_Excerpt_
#####

Texaco/Havoline Dex-Cool
By - 2003

GM made the switch to the new orange-colored Texaco/Havoline Dex-Cool in the 1996 model year due to its longer service cycle, longer water pump seal life, high temperature aluminum protection, and a higher coefficient of heat transfer. At the time of introduction, this new coolant came with a recommended 100,000 mile maintenance cycle. Shortly thereafter, GM began recommending a 5 year/150,000 mile coolant maintenance cycle for the 6.5L (and Duramax 6600) turbo diesel engines because of the improved long-life characteristics offered by this new coolant. According to a 1998 NARSA (National Automotive Radiator Service Association) report, Texaco/Havoline began recommending the average cycle life of this new silicate-free orange coolant be increased to 250,000 miles and beyond in other applications.

DEXCOOL is a registered trademark of General Motors Corporation, used under license by Texaco Lubricants NA. Dex-Cool contains an ethylene glycol base along with carboxylate corrosion inhibitors (organic acid) for an advertised improvement in rust and corrosion protection. For more information about Dex-Cool, you can call 1-800-782-7852 or visit on the web.

#####

Stored data:
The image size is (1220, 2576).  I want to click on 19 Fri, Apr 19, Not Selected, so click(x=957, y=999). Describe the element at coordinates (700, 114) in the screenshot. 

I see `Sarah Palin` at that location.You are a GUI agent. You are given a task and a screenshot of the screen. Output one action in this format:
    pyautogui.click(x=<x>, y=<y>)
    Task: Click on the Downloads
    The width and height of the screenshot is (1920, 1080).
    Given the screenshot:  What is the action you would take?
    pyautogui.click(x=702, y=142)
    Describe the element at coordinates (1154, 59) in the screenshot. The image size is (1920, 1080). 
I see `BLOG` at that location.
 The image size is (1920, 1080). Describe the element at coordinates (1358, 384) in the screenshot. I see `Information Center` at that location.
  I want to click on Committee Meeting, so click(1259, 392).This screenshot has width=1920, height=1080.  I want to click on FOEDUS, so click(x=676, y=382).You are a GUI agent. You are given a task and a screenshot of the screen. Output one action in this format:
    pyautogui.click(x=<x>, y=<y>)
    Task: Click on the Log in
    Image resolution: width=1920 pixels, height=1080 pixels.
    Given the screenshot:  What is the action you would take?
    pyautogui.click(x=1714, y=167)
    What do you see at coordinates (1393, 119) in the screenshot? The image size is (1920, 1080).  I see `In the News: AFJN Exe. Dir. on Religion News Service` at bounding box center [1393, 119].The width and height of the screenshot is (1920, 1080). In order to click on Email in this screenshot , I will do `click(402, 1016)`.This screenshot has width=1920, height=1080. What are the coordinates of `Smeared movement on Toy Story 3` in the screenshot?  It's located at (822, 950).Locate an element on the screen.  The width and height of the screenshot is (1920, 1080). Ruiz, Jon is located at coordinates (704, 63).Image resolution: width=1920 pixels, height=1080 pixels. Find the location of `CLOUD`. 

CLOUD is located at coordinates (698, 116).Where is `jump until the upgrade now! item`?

#####

_Short exercise 1_
Copy the Dex-Cool article between "DEXCOOL is a" and "on the web.", inclusive.
_Short exercise 2_
Proceed with the Dex-Cool article, writing on from its final sentence.
The records have no connection to the Dex-Cool article.

_Answer 1_
DEXCOOL is a registered trademark of General Motors Corporation, used under license by Texaco Lubricants NA. Dex-Cool contains an ethylene glycol base along with carboxylate corrosion inhibitors (organic acid) for an advertised improvement in rust and corrosion protection. For more information about Dex-Cool, you can call 1-800-782-7852 or visit on the web.

_Answer 2_
Conventional coolant, such as Prestone brand antifreeze/coolant shown above (green dye) is also an ethylene glycol based coolant, but uses a blend of silicate corrosion inhibitors. Green-dyed silicated coolants represent the type of formulation used by GM prior to the introduction of Dex-Cool. For continued cooling system protection, Prestone recommends an annual flush and fill when using a silicated ethylene glycol coolant. This is necessary because the concentration of conventional rust and corrosion inhibitors (silicates) tend to decrease over time. Prestone also produces a silicate-free organic-acid based coolant, but we have no experience with this product. For more information about Prestone brand automotive coolants, you can visit them on the web at

GM does not recommend installing an organic-acid based coolant in systems with a copper/brass/soldered radiator because of a potential for lead corrosion. However, Prestone says their organic-acid ethylene glycol tests have shown no problem with lead corrosion, and recommends the use of their organic-acid ethylene glycol coolant in either copper/brass or aluminum systems. Our tests here at The Diesel Page with Texaco/Havoline Dex-Cool and copper/brass/soldered radiators have shown no internal cooling system deterioration after nearly 120,000 miles and four years of use (6.5TD).

Converting a system containing silicated coolant (yellow/green dye) to an organic-acid coolant (orange dye) requires a thorough system flush to remove all traces of the original silicated ethylene glycol coolant. These two coolants are somewhat compatible, in that you won't damage your engine or cooling system with a mix, but mixing coolants containing carboxylate and silicate corrosion inhibitors will shorten the service cycle to that of silicated ethylene glycol. Copyright 2003 by The Diesel Page

While Texaco/Havoline recommends a "good quality tap water" when preparing a 50% Dex-Cool solution, both NARSA and The Diesel Page recommend using distilled water to dilute Dex-Cool. Chlorinated or hard water can affect the long-life properties and corrosion protection offered by any automotive coolant.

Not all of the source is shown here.